On the other hand, a respected market executive in the United States, comments by e-mail that “we might as well fasten our seatbelts for the Sugar market in NY will break 11 and we will soon have 10 cents per pound”. This is just an instance of the type of mood which the foreign market is working with. The funds, for example, are totally comfortable. According to the model developed by Marcos de Sá Moreira Masagão, from Future Analysis Consultoria, whose result was kindly given to Archer, the average price for fund sales is at 15.65 cents per pound in May/2015 and 16.16 cents per pound in July/2015. Assuming a net short position of 115,000 lots equally divided between the two maturities, compared to Thursday’s closing, the funds are gaining over US$400 million.
The second semester should be full of surprises, which is not just this writer’s wishful thinking, but actually a real possibility supported by a combination of possible factors. Notice that the increase in ethanol consumption due to the anhydrous blend change in gasoline starting this month, and the expected increase in hydrous consumption in the country’s second largest consuming state because of the tax change which favors ethanol competitiveness, should divert more sugarcane to fuel production. This translates into less available sugar.
Since trading companies are more selective and restrictive when it comes to this harvest’s export sugar businesses because the fluctuations in last harvest’s premiums were almost fatal to many of them, when we compare the traded values in long-term contracts with the harsh reality shown by the sluggishness of the spot market which devalued the premiums, this year the approach has been more careful. Having said that, in order to make money faster at the start of the harvest, a lot of mills facing difficulty in adjusting their tight cash flow must prioritize ethanol, since the export contracts are running low – less sugar available.

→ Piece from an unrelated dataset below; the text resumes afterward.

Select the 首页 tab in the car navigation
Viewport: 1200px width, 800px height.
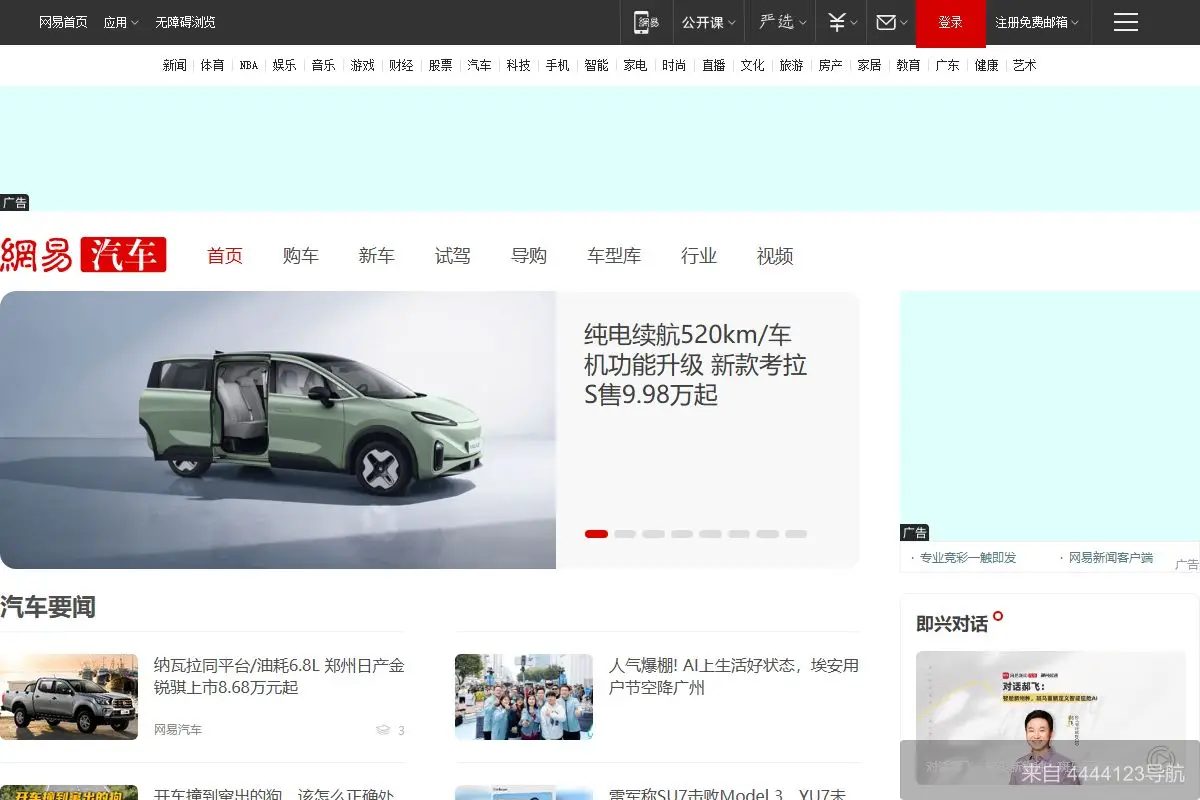point(224,255)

The price curve of futures contracts traded in NY shows the market is pricing a modest improvement in sugar prices for next year. My point is that this perception of improvement can be brought forward to the second semester this year. Brazil’s competitors in sugar production carry a much higher cost than Brazil’s and way above what the market shows in NY quotations. That is, how will these countries respond, mainly India and Thailand? Will there be more subsidies or migration to other crops which pay the producer better?
May/2016 in NY is trading with a more than 13% premium over May/2015. October/2015 spread with March 2016, on the other hand, shows October trading at a 108-point discount against March which amounts to a cost and carry of 20.26% a year!!! With this large a spread , it would be only logical to assume buyers on the foreign market would rather bring forward their purchases and encourage inventories in the consuming countries because carrying sugar for them is a lot cheaper than what the market shows (interest rate in China, for example, is 5.75% yearly; in Saudi Arabia, it is 2%). And how come that doesn’t happen?
Maybe the reason why that doesn’t happen can be explained by market moods such as the ones the executive mentioned at the beginning of this comment. It is hard for the foreign analyst to understand that for those who think in dollars the feeling is the sugar market in NY can fall even further. But, for the mills which think (correctly, by the way) in real, low prices in NY, as long as they are compensated by the real devaluation, are neutral – especially because the real devaluation affects oil imports and can adjust ethanol prices making its arbitrage with sugar even greater.
I prefer focusing, whenever possible, on the analysis in real per ton. Over the last two years, the average price in NY converted by the dollar exchange rate of the day is about R$900 per ton. At the worst scenario over these two years, the price came to R$724 per ton, and the highest was R$1.117. I find this parameter much healthier for the mills for they think in real and their costs are in real.
Last point to be pondered: the funds look at the commodities which are way down as far as prices go, and that’s when they might consider changing direction. In other words, that moment when we say “enough is enough”. Over the last twelve months the agricultural commodity which has devalued the most has been sugar. Is it time to pocket the US$400 million?